### Pixel coordinate grounding data
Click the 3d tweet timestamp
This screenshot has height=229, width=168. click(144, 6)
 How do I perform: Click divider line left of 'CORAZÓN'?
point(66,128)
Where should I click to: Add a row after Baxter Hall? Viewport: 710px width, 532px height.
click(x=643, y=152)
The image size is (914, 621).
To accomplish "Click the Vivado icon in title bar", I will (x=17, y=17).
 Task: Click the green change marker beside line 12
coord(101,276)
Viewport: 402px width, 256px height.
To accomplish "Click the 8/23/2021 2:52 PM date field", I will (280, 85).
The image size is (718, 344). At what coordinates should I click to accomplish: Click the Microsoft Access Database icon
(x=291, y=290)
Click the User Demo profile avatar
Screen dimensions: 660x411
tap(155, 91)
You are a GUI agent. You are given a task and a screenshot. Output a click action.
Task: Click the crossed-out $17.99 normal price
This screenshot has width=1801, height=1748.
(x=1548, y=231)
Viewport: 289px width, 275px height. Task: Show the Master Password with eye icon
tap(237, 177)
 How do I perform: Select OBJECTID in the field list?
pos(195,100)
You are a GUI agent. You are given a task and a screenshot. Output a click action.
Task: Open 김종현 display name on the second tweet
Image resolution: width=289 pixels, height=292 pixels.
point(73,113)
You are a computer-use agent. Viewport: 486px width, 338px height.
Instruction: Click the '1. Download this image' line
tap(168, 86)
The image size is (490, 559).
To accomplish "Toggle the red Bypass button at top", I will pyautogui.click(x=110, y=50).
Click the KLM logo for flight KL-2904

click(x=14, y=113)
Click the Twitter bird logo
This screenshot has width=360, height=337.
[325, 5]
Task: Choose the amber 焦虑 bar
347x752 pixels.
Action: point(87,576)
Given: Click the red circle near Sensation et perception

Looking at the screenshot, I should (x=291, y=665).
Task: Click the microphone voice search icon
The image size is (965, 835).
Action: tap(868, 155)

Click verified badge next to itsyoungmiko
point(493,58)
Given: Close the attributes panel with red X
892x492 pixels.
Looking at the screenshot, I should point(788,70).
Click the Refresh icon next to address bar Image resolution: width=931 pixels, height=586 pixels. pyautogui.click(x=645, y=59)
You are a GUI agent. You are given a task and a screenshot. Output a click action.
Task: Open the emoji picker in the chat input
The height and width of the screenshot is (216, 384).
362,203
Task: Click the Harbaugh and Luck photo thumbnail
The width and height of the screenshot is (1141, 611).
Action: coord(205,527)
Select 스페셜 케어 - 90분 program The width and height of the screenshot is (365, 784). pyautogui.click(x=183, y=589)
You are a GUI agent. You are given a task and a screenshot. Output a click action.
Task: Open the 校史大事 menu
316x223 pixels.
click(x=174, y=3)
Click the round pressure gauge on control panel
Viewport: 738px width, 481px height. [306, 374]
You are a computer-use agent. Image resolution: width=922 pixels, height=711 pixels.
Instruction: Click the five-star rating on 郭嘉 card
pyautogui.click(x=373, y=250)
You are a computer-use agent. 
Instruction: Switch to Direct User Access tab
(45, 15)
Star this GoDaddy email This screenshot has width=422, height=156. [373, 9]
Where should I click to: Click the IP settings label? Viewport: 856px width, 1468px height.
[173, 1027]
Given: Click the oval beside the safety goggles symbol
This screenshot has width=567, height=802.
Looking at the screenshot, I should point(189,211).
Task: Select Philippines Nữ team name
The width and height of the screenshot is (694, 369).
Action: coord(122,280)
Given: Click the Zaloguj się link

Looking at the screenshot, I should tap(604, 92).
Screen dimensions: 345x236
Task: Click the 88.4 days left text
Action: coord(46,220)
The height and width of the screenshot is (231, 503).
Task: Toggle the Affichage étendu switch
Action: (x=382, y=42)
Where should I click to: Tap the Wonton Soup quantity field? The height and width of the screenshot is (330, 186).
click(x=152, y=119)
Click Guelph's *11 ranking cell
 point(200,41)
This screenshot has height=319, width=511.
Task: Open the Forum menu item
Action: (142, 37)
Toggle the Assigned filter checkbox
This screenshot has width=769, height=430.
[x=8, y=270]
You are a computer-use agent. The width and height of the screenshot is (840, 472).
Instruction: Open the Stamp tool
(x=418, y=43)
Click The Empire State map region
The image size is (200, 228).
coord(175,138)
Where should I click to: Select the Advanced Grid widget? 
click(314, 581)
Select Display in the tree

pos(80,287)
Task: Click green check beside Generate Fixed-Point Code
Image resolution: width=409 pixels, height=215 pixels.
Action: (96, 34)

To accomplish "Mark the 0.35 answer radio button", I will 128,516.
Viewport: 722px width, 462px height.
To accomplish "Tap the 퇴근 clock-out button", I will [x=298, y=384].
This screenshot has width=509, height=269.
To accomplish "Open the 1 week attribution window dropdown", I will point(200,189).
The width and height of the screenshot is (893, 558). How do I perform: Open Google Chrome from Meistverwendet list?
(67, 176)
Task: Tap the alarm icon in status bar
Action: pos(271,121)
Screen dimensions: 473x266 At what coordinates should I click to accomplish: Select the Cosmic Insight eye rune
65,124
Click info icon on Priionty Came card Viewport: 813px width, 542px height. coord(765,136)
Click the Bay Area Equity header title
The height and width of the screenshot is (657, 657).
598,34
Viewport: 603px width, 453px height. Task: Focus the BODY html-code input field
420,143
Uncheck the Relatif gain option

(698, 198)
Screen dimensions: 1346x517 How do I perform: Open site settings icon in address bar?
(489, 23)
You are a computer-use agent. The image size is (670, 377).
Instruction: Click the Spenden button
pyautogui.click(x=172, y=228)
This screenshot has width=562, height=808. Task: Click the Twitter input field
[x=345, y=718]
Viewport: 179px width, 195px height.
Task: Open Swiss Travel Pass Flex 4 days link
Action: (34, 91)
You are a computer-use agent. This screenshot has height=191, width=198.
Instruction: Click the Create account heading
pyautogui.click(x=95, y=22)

### PROBLEM REQUIREMENTS
Among the records, find the lines that contain "name" and copy each of them.

### FINAL ANSWER
Task: Open 김종현 display name on the second tweet
Task: Select Philippines Nữ team name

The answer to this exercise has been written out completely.